TASK DESCRIPTION — Please count how many lines in the rows below contain the string "Where", treating uppercase and lowercase as different, and give only that number.

RECORDS SUPPLIED —
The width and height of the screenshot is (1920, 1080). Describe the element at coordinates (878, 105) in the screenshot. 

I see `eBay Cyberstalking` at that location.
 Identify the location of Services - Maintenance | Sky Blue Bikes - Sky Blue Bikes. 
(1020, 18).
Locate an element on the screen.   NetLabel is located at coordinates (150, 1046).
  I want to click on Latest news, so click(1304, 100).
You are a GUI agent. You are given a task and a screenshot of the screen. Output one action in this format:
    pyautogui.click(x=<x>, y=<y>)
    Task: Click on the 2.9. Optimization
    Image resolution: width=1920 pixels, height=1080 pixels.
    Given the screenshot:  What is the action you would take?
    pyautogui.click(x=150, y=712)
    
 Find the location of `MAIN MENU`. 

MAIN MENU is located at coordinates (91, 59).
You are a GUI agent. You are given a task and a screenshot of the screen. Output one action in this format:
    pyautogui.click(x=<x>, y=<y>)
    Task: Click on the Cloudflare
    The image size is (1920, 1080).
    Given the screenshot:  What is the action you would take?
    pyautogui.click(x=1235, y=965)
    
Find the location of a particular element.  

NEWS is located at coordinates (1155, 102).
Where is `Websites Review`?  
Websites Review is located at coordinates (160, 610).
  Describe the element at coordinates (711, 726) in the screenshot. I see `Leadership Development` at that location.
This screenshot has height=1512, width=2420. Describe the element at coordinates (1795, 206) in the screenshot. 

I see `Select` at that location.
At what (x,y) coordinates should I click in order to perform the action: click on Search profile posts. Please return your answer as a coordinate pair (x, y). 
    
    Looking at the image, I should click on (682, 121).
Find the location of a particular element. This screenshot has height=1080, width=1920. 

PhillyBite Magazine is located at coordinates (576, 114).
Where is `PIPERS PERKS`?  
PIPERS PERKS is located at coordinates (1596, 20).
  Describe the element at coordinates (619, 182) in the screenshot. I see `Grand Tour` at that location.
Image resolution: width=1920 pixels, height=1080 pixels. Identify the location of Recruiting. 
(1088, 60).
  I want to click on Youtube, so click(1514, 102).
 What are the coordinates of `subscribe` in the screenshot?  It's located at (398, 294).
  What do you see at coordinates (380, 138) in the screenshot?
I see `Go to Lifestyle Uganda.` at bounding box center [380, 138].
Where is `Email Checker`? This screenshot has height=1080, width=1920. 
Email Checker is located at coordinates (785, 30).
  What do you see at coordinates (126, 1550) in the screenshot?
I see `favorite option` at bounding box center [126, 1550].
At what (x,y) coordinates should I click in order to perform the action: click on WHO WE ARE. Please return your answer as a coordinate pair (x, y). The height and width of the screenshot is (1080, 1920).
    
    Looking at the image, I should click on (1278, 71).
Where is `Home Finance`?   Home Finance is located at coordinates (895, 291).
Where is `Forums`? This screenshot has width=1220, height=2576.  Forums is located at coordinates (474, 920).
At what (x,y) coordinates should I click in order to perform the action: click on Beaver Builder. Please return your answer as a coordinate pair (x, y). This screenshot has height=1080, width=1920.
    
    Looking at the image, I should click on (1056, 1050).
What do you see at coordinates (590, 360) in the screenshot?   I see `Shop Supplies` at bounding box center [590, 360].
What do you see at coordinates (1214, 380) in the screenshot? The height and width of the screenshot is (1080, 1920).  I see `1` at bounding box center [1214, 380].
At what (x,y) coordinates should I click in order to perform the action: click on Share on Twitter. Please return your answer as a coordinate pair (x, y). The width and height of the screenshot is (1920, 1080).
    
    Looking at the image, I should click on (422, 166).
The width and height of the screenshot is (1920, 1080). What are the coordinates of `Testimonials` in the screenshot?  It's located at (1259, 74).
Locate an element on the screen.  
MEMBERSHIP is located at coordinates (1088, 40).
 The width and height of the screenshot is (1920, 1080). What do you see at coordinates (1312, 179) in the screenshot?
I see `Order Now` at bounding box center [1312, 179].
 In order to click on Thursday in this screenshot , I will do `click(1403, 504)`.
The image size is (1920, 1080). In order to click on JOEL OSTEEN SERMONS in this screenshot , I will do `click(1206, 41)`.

EXERCISE RESULT — 5